Nepal is considering reducing power tariffs in the coming weeks to avoid a potential wastage of the power generating capacity as the country is on the verge of being an energy surplus state. This is seen as a remarkable achievement for a South Asian nation as Nepal, between 2007 and 2017, had gone through a massive electricity shortage, resulting in power outages of up to 18 hours a day. And, in turn, the shortage crippled the country’s growth potential.  

Nepal's peak demand for power was 1400 MW last year while the total installed capacity of the power projects was 1369 MW during the first half of the current 2020-21 fiscal year, according to the Nepal Electricity Authority. However, with the addition of the 456MW Upper Tamakoshi Hydropower Project to the national grid, the country will have surplus power. 

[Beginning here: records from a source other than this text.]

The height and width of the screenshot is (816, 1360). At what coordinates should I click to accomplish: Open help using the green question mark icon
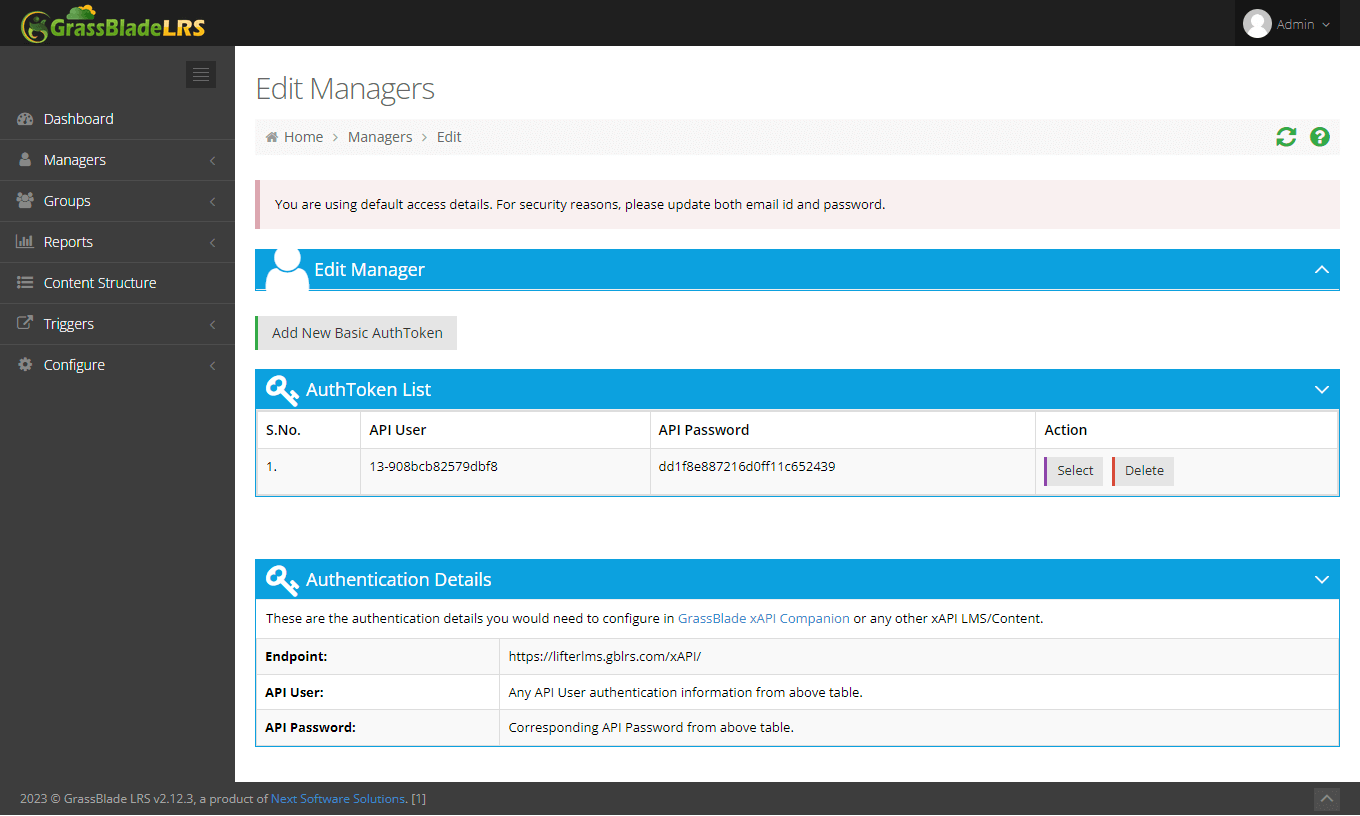[1320, 137]
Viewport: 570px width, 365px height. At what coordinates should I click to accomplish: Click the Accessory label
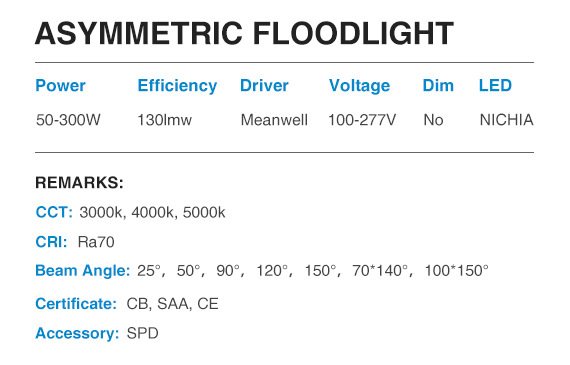click(x=77, y=334)
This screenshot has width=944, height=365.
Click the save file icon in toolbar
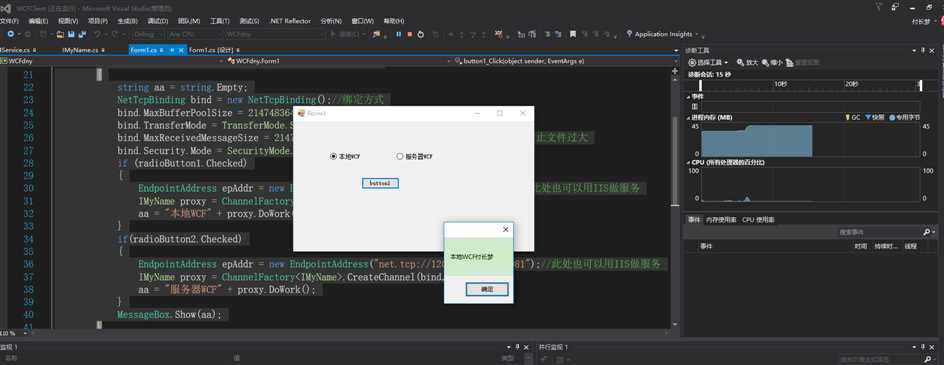click(70, 34)
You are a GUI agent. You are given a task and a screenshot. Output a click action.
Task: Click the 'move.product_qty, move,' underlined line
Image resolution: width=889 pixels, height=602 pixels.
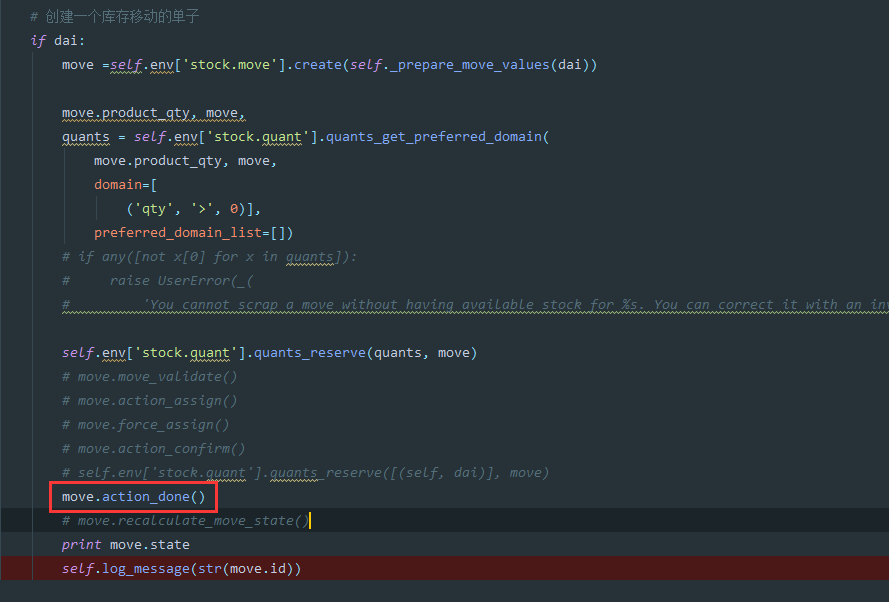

The government would prioritize increasing the domestic consumption of electricity by offering power at lower prices, Energy Minister Pampha Bhusal was quoted as saying by The Kathmandu Post. 

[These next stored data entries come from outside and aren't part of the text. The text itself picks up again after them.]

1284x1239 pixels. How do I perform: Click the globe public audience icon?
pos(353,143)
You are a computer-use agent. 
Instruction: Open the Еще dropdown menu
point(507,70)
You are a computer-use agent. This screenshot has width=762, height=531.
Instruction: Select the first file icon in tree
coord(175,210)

The government expects to have a surplus during rainy seasons. If the country is unable to increase domestic consumption or export excess power, the electricity will be wasted.

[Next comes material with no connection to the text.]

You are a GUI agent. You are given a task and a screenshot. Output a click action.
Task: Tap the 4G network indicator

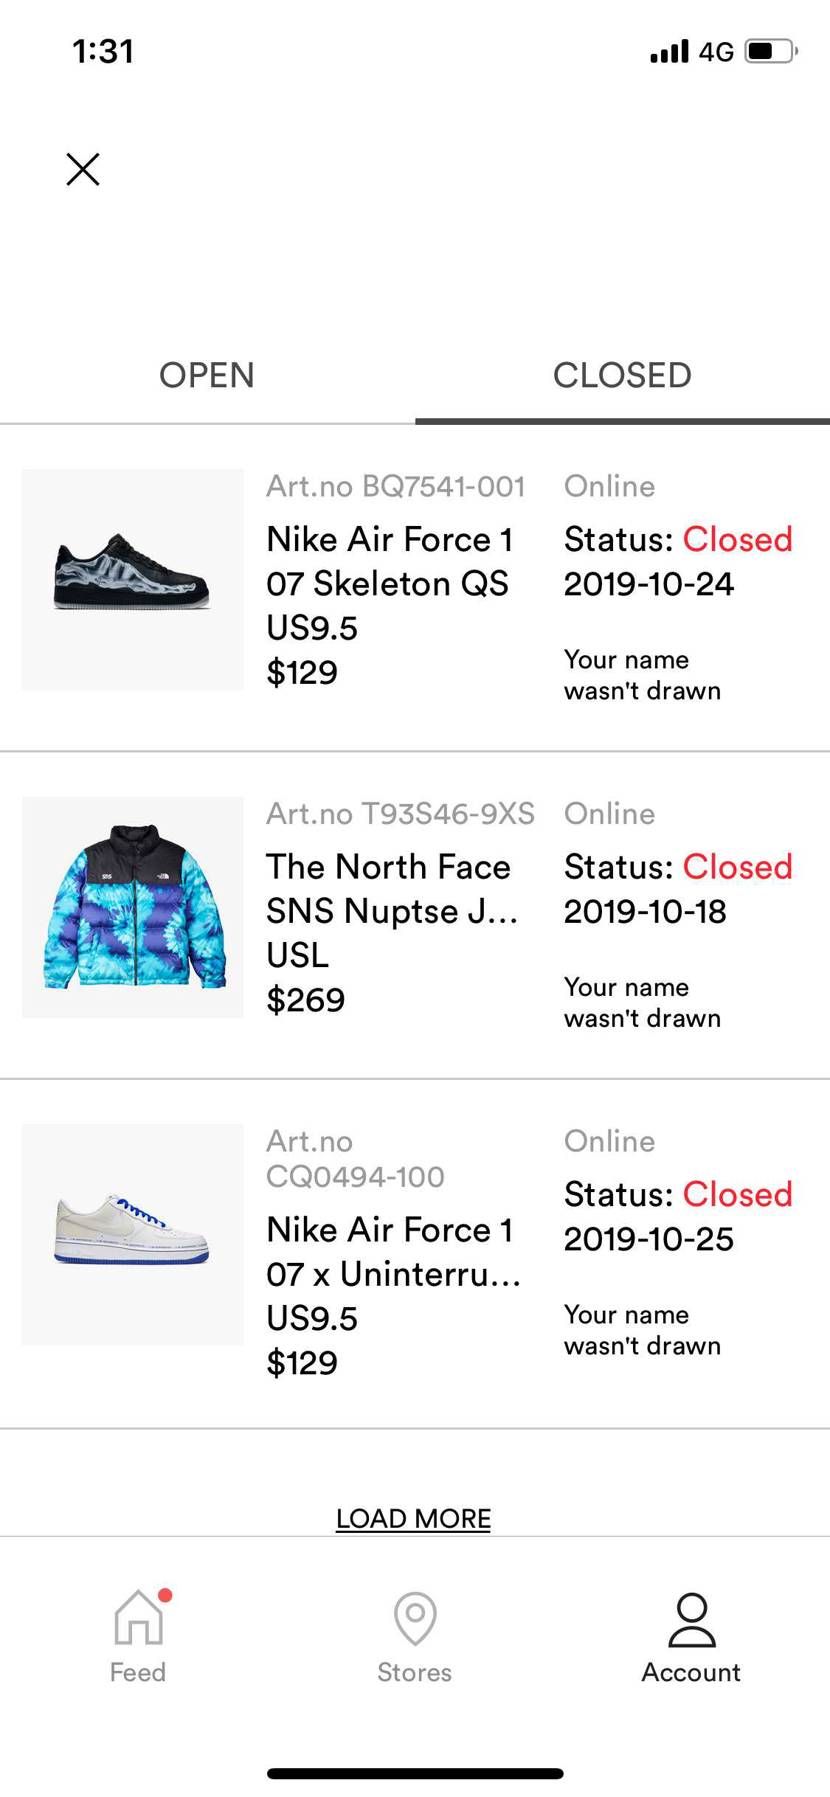click(716, 52)
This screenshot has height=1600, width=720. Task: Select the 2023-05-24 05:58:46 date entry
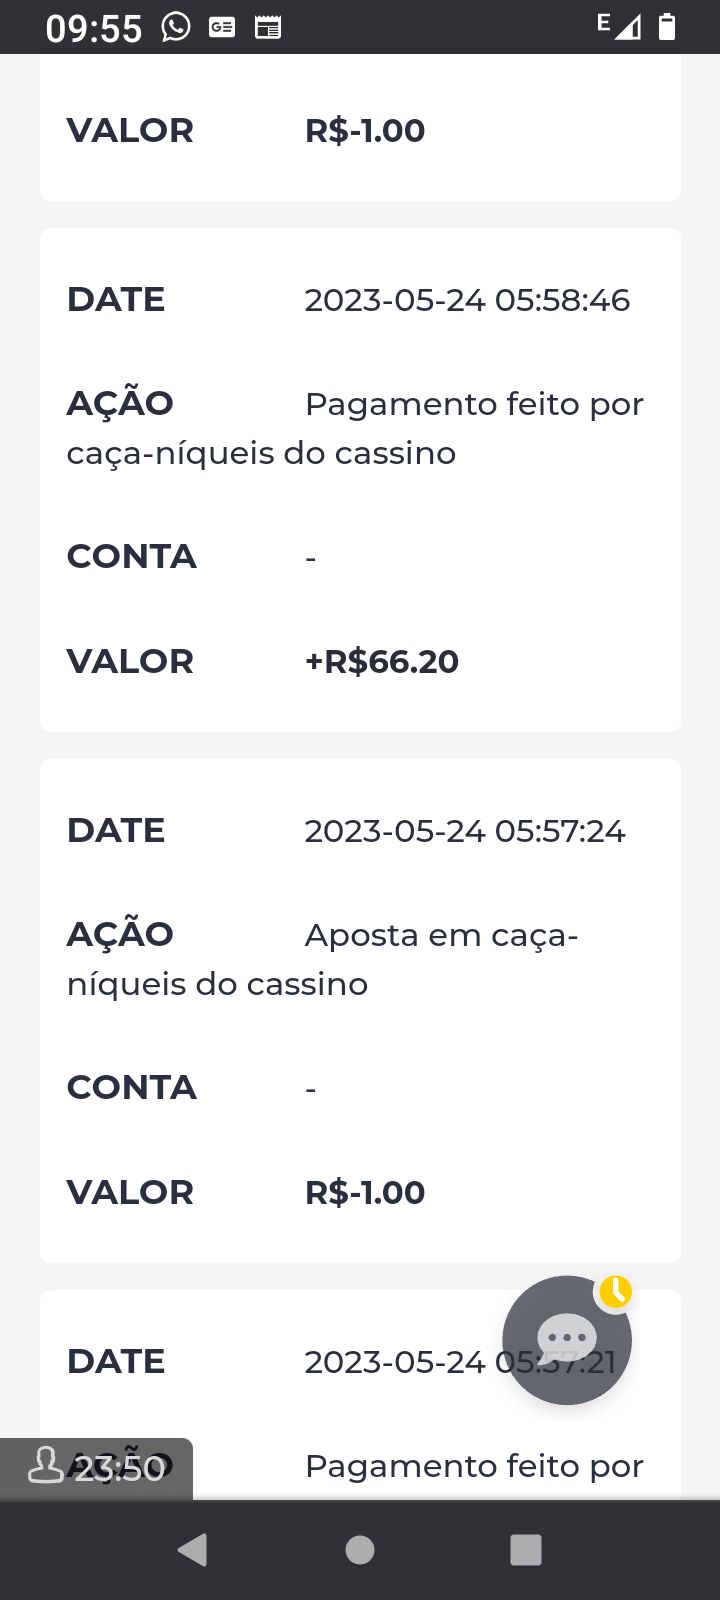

The surplus energy should be exported, the minister said, adding her priority, for now, will be to increase domestic consumption from a strategic point of view. The government, she said, may provide free electricity to people living below the poverty line or reduce power tariffs for industries. The latter has been a longstanding demand of the industry.

“Boosting domestic consumption with increased use of electricity in kitchen and industries, and promoting electric vehicles are other measures for increasing the domestic use of electricity,” she said.

The World Bank, in one of its reports, estimated that a reliable power supply would have increased the country's annual gross domestic product by almost 7 percent while annual investment would have been 48 percent higher.